A report on Computerworld summed up the key details of the deal, noting that "IBM will sell the Apple devices; craft more than 100 industry-specific enterprise solutions that will include native apps; optimize its cloud services for iOS; package device supply, activation and management services; offer financing and leasing plans; and provide on-site support to customers."

On its part, Apple will handle telephone support with new AppleCare options that are specifically crafted for enterprises.

Mobile devices play

So what are the implications of the deal that the CIO--or even the CTO--should be concerned about? With the OS X left squarely out of the picture, the bottom-line about the deal is its wholesale focus on bringing mobile-centric iPad and iPhone devices into the enterprise.

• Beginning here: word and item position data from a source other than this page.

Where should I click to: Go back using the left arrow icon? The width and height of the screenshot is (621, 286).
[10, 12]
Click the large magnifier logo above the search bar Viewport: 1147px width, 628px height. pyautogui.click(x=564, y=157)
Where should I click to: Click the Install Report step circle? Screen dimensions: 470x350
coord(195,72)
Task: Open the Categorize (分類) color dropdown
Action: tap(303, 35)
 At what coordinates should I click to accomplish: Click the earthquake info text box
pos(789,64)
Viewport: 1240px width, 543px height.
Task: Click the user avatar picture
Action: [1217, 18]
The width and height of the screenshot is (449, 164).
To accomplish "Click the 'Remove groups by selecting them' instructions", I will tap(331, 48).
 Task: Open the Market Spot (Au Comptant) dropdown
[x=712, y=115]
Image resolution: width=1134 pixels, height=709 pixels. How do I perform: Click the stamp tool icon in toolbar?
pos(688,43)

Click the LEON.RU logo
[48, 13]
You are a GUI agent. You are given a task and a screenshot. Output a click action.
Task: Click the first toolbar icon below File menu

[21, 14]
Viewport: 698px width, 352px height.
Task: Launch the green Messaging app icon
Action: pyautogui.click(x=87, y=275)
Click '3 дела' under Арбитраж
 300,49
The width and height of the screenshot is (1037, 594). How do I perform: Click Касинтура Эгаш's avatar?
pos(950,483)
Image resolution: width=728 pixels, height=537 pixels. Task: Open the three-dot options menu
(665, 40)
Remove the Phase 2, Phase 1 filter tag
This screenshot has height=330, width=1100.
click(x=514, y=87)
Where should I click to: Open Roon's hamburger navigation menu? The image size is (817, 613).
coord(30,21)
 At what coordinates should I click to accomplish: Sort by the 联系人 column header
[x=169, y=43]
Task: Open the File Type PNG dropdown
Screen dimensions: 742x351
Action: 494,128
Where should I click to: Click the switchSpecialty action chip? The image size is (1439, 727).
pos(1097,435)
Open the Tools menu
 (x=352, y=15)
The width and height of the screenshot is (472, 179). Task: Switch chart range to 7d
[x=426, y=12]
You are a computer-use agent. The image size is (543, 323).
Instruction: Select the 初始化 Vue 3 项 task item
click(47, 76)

On this front, the announcement does offer plenty of advantages for organizations already contemplating the widespread deployment of iOS devices. Certainly, it would be more palatable getting on-site support from IBM as opposed to having highly-paid IT staffers standing in the queue to get problems fixed.

Conversely, it is important to point out that enterprises that have already opted for another platform, or which have adopted an arms-length BYOD policy, would almost certainly receive no benefit from the partnership.

And while many have pointed to how the deal would impact BlackBerry--whose share price dipped in response to the deal--the main thrust of the Apple-IBM partnership does not actually offer anything to compete against the enterprise security that BlackBerry is renowned for.

Indeed, despite the fact that iOS security is generally regarded to be at the forefront of mobile security, the continued availability of jailbreaks and recent reports about hidden iOS services continue to poke holes into blanket arguments that the platform is completely secure.

Long term support

Ultimately, having IBM provide on-site service would assuage one crucial concern all enterprises face: Device obsolesce. After all, the rapid fire cadence of new smartphone and tablet releases makes it highly problematic for enterprises looking for a mobile platforms on which to center their strategic apps.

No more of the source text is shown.